Essie Davis (The Babadook, Miss Fisher’s Murder Mysteries) plays the titular Bunny King. She’s perfection in this role. Bunny’s a highly intelligent, hard working, deeply caring woman. But somewhere along the way, her life went wrong. Now she’s trying to put it all back together. 

She’s sleeping on her sister’s couch. She’s washing windows at the traffic lights for change. She’s become an expert at dealing with the bureaucracy of the support services. And she’s desperately trying to find a place to live, so she can get her two kids back.

Bunny’s story isn’t completely foreign to anyone who’s dealt with Centrelink long term. 

Long term poverty is… a dull grind. It’s always making sensible decisions, and occasionally making a bad one. And then spending months or years trying to get back what that moment took from you.

Bunny is a fighter. She isn’t some sweet lamb, patiently suffering and being ‘one of the good ones’. She’s messy, and difficult.
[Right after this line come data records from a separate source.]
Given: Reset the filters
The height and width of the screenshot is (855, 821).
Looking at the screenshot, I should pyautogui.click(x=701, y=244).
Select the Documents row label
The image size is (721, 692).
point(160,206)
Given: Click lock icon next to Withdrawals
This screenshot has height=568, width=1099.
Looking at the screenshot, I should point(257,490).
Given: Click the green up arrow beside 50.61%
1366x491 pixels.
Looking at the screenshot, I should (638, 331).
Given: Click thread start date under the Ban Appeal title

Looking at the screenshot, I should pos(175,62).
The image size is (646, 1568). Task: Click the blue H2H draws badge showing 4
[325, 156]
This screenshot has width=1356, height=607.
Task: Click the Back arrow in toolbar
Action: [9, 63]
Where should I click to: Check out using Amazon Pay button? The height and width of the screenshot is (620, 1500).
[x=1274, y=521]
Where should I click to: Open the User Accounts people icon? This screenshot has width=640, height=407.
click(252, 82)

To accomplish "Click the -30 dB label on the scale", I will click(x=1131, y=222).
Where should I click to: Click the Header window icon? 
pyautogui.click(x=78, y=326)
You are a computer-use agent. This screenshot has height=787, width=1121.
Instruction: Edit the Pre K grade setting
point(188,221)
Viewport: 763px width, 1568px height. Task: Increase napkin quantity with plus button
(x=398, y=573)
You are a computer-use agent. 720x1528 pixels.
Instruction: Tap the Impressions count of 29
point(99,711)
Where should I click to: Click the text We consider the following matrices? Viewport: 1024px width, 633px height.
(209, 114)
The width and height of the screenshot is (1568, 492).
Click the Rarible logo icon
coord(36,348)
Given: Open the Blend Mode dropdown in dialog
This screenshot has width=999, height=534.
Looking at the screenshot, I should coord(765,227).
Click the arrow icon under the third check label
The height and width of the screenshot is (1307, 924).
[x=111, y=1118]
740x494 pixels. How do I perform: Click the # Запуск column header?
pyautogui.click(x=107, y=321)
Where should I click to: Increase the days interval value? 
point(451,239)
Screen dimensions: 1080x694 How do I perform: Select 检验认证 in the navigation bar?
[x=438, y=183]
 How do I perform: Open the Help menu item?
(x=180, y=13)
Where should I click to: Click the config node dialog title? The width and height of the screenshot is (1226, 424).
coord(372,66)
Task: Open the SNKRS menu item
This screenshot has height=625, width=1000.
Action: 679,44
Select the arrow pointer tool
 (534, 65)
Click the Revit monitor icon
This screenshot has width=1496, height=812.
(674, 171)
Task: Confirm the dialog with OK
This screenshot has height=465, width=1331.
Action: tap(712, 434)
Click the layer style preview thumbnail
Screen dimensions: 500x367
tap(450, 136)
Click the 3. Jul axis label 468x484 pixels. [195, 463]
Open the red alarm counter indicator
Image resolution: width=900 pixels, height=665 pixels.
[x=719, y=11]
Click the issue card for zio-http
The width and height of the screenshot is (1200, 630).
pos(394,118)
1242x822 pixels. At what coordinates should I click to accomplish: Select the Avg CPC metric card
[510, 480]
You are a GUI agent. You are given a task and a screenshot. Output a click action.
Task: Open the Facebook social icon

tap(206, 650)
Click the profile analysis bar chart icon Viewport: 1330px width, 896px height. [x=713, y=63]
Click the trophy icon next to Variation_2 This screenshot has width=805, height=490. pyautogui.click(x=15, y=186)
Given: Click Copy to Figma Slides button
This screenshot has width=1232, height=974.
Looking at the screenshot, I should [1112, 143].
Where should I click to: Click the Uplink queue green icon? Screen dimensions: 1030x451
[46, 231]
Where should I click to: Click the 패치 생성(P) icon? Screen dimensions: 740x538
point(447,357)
Not exactly a sympathetic victim, but certainly someone who needs some help. 

Bunny has a strong sense of justice. Hence the title of the film. And she’s a born carer, protective of friends, family, and people she’s just met. But she reacts to injustice with rage. And while it’s often pretty well founded, it costs her dearly. Watching this film is half cheering her mad dashes to put things right. And half cringing with discomfort, as you see the long term impact of her short term reactions.  

Sophie Henderson writes a script that is just perfectly grounded in New Zealand. The other window washers, and the young mum at the welfare office, remain so clear in my mind. The government support workers are less easy to tell apart, but that’s by design. 

This is Gaysorn Thavat’s first time directing a feature length film. But she’s been working in film for over 25 years. She’s worked in a variety of technical and creative roles, across a wide range of film types. THE JUSTICE OF BUNNY KING shows off her incredible wealth of experience and talent. I cannot wait to see her next project. 

Jojo Rabbit’s Thomasin McKenzie is magnificent as Tonyah, Bunny’s niece. As in her previous roles, she plays a teenager facing hard choices, but she never becomes melodramatic. And she knows when to add a little joy to the film. And Angus Stevens and Amelie Baynes, who play Bunny’s two children, steal every scene they’re in.

To me, THE JUSTICE OF BUNNY KING is a glorious film. It’s brave, confronting, and laugh-out-loud funny. Its pissed-off anti-heroine might not be to everyone’s taste. And some might say that the story is far-fetched.  

But I found it captured the frustration a lot of us feel during this pandemic. Spending all morning on the phone to Centrelink, only to have the call drop out when it’s finally answered. All those forms, and never knowing if it’ll do any good. Wondering whether you’ll be able to pay your rent or phone bill. Wondering when things will go back to normal.

Also, THE JUSTICE OF BUNNY KING is a fun, woman-led revenge flick. And sometimes I just need one of those.